Política
07:05

STF analisa nesta segunda manutenção da prisão preventiva de Bolsonaro

A Primeira Turma do Supremo Tribunal Federal (STF) avalia, nesta segunda-feira (24), se mantém a prisão preventiva do ex-presidente Jair Bolsonaro, decretada no sábado (22) pelo ministro Alexandre de Moraes.

O julgamento ocorrerá no plenário virtual das 8h às 20h, conforme agendamento feito pelo presidente do colegiado, ministro Flávio Dino.

Composto por Dino, Moraes, Cármen Lúcia e Cristiano Zanin, o grupo teve a saída do ministro Luiz Fux, que migrou para a Segunda Turma no final de outubro. Com a perda da única posição contrária, a tendência é que a decisão pela manutenção da prisão seja unânime.

Bolsonaro foi preso na manhã de sábado e levado a uma cela especial na Superintendência da Polícia Federal em Brasília. Na decisão que decretou a preventiva, Moraes considerou a vigília convocada pelo senador Flávio Bolsonaro (PL-RJ) e a tentativa de violação da tornozeleira eletrônica como fundamentos para a medida.

A ação busca evitar a fuga do ex-presidente e não representa o início do cumprimento da pena. Bolsonaro ainda poderá apresentar um recurso no STF, que deve ser protocolado até esta segunda-feira.

Somente após eventual rejeição desse recurso é que Bolsonaro começaria a cumprir a pena de 27 anos e três meses de prisão imposta pela condenação por liderar uma tentativa de golpe de Estado.

Em audiência de custódia realizada no domingo (23), por videoconferência, Bolsonaro relatou ter sofrido um surto e negou intenção de fuga. Segundo ele, o episódio teria relação com uso de medicamentos.

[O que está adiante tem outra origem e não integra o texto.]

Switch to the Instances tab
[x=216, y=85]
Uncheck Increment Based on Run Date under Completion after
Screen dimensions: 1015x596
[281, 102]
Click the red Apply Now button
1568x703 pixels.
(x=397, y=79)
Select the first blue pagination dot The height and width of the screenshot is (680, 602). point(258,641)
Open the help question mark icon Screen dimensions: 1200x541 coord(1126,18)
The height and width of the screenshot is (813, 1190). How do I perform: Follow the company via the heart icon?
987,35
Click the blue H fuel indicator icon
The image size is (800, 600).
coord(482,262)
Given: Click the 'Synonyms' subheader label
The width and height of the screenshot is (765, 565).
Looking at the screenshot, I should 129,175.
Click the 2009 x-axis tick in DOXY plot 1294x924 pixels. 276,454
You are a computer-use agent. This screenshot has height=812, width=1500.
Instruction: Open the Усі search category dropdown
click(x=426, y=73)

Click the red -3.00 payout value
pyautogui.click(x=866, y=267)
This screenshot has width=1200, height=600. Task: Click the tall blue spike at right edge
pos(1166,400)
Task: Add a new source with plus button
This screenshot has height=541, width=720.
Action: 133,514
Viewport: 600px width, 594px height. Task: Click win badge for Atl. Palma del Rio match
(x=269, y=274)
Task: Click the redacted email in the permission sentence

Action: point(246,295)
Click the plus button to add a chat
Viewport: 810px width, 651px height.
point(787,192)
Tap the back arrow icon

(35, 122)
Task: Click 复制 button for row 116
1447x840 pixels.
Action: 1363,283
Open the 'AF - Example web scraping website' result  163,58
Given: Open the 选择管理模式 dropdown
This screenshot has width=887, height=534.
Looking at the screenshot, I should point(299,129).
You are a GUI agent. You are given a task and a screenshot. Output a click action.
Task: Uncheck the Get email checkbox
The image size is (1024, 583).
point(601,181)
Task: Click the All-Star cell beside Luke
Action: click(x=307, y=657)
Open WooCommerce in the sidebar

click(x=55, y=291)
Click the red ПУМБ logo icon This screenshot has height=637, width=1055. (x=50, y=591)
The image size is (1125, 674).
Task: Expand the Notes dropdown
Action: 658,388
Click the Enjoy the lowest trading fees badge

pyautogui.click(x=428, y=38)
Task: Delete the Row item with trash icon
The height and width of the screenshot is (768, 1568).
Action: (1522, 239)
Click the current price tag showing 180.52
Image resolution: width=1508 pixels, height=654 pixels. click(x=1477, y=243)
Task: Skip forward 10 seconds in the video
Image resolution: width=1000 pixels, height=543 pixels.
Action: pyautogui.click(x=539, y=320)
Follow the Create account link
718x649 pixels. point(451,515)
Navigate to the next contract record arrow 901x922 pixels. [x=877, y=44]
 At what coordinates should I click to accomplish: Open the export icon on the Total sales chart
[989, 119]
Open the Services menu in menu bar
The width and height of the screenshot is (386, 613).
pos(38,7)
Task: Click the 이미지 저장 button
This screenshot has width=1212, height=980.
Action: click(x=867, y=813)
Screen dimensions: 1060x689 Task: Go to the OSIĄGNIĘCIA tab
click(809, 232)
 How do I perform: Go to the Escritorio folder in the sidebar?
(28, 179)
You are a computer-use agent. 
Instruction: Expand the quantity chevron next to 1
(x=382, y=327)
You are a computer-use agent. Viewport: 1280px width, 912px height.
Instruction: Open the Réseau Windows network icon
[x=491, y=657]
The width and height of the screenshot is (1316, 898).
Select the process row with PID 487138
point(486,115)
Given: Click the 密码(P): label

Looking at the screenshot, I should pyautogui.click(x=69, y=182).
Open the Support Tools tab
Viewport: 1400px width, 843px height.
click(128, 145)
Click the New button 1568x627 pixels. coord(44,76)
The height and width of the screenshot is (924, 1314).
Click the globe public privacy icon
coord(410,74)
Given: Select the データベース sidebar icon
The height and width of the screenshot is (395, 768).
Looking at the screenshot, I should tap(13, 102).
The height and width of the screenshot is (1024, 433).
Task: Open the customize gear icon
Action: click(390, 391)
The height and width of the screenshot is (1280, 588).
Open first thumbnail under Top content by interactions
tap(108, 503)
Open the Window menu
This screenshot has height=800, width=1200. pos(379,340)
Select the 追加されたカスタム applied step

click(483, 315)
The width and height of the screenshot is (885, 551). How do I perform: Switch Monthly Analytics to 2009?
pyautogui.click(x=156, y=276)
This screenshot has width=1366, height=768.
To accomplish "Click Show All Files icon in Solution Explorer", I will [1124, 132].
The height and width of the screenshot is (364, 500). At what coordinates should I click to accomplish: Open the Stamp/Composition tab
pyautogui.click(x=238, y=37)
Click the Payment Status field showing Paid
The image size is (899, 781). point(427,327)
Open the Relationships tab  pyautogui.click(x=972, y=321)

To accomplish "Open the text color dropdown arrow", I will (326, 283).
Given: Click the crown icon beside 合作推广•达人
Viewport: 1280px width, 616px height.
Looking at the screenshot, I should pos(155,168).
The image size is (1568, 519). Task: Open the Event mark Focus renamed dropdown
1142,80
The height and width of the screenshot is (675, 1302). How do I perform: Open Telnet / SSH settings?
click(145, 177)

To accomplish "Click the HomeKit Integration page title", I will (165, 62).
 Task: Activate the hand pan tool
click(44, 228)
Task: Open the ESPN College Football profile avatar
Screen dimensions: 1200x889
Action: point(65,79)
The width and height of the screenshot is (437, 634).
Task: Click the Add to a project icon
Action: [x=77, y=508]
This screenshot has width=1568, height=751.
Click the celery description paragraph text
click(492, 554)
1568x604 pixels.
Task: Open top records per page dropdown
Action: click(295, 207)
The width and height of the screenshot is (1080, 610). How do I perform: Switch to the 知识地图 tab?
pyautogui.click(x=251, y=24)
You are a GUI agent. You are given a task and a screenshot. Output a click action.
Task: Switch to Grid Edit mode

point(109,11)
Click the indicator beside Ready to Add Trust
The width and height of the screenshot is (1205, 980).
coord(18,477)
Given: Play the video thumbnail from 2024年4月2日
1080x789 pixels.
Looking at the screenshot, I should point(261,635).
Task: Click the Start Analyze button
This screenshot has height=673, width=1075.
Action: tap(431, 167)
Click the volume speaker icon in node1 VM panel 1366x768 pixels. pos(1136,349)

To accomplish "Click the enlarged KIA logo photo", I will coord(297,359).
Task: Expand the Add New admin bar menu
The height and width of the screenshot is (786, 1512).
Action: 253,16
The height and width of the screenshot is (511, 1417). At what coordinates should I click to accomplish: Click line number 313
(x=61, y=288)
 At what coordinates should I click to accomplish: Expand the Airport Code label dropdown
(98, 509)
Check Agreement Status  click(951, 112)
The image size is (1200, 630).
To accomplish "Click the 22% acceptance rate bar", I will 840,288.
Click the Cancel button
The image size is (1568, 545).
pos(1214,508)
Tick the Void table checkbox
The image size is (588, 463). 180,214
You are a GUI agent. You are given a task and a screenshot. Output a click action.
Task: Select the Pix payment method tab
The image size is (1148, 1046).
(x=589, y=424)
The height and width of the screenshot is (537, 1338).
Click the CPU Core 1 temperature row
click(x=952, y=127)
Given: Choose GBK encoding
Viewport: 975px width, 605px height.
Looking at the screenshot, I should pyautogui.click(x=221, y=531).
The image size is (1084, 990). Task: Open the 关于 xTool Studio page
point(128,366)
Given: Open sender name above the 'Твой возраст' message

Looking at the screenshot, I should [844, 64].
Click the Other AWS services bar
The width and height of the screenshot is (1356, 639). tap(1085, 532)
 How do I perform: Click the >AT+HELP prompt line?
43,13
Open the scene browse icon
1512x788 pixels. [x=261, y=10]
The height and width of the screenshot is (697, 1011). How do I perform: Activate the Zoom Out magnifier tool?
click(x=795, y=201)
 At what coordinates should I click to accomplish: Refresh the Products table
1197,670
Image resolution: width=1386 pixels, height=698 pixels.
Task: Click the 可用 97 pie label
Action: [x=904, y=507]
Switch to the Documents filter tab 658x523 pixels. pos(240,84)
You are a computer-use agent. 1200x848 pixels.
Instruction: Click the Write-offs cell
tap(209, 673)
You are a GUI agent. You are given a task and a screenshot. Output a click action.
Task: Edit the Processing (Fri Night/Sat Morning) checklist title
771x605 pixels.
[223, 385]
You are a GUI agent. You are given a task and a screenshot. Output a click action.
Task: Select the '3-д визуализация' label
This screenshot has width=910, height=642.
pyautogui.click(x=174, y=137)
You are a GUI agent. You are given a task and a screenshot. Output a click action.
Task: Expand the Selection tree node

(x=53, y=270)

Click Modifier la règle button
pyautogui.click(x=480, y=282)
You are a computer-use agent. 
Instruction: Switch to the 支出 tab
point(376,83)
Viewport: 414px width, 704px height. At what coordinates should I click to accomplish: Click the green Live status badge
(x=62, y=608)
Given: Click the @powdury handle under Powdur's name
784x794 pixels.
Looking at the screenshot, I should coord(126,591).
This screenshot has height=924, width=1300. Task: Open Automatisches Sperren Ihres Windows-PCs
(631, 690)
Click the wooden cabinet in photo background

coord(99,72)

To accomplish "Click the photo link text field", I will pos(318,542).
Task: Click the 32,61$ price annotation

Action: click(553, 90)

Investigadores relataram que o ex-presidente apresentava sinais de abatimento.

Após a audiência, a prisão preventiva foi mantida e homologada pelo STF.

A audiência foi conduzida por uma juíza auxiliar do gabinete de Moraes, com a participação de advogados de Bolsonaro e um representante do Ministério Público Federal. A juíza avaliou a legalidade da prisão, a necessidade de manter a medida e ouviu o ex-presidente sobre o acesso à defesa e possíveis maus-tratos ou irregularidades.